▸ Required action: Please give the data again in full, exactly as provided.

▸ Excerpted records:
◆ ◆ ◆

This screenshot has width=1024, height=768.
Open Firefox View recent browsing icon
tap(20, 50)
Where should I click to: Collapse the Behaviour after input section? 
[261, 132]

◆ ◆ ◆

▸ Reply to the exercise:
This screenshot has width=1024, height=768.
Open Firefox View recent browsing icon
tap(20, 50)
Where should I click to: Collapse the Behaviour after input section? 
[261, 132]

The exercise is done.